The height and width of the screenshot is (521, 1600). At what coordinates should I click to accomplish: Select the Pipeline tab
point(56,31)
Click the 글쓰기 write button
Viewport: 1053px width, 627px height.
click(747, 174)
————
Activity: Would you write out the whole listing word for word?

Response:
The height and width of the screenshot is (521, 1600). At what coordinates should I click to accomplish: Select the Pipeline tab
point(56,31)
Click the 글쓰기 write button
Viewport: 1053px width, 627px height.
click(747, 174)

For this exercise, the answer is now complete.